**DATA TO USE**.

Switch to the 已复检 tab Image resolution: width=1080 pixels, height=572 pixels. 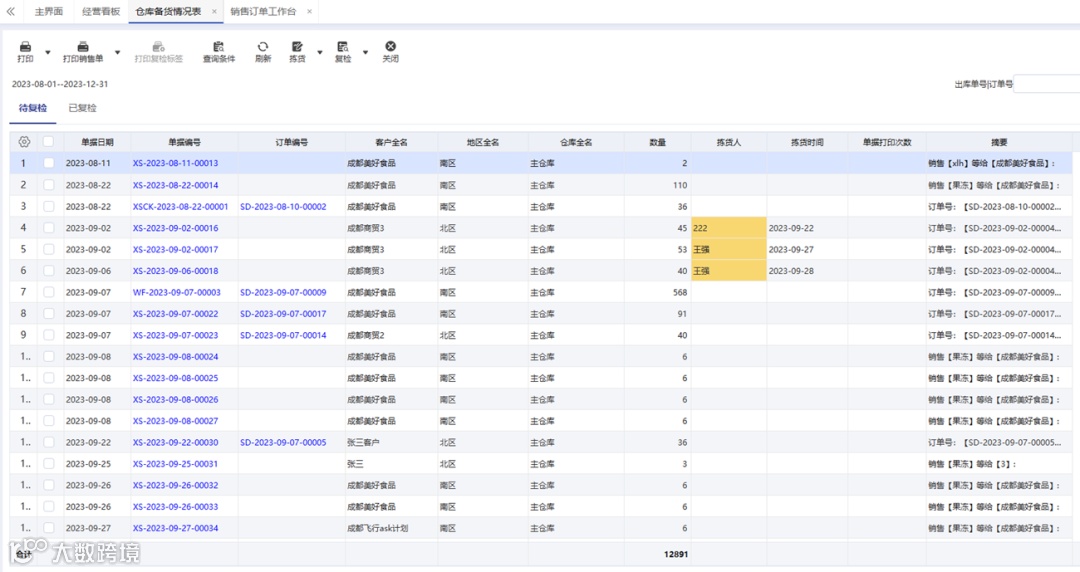83,108
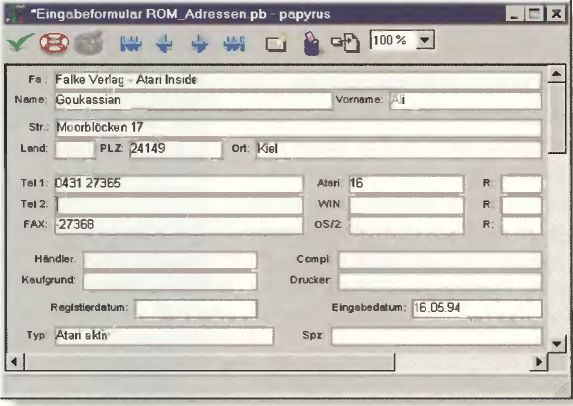This screenshot has width=573, height=406.
Task: Confirm entry with the green checkmark icon
Action: coord(20,43)
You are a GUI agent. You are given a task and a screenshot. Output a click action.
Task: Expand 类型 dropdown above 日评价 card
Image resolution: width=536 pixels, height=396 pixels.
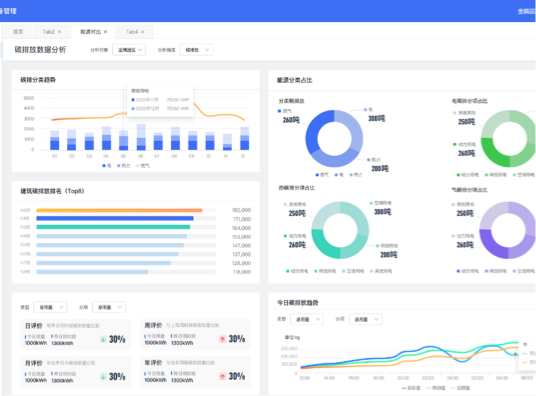[50, 307]
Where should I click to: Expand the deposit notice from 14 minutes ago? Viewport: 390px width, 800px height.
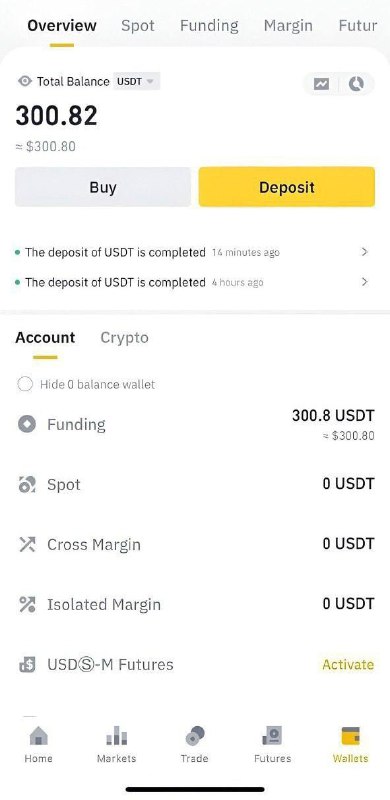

**ABOUT THIS TASK**. In the entries above, find the line containing "Image resolution: width=536", then please retype it and every line after it through the last, exactly as written, omitting pictures.

**SOLUTION FOR THIS EXERCISE**.
Image resolution: width=536 pixels, height=396 pixels.
[50, 307]
Where should I click to: Expand the deposit notice from 14 minutes ago? Viewport: 390px width, 800px height.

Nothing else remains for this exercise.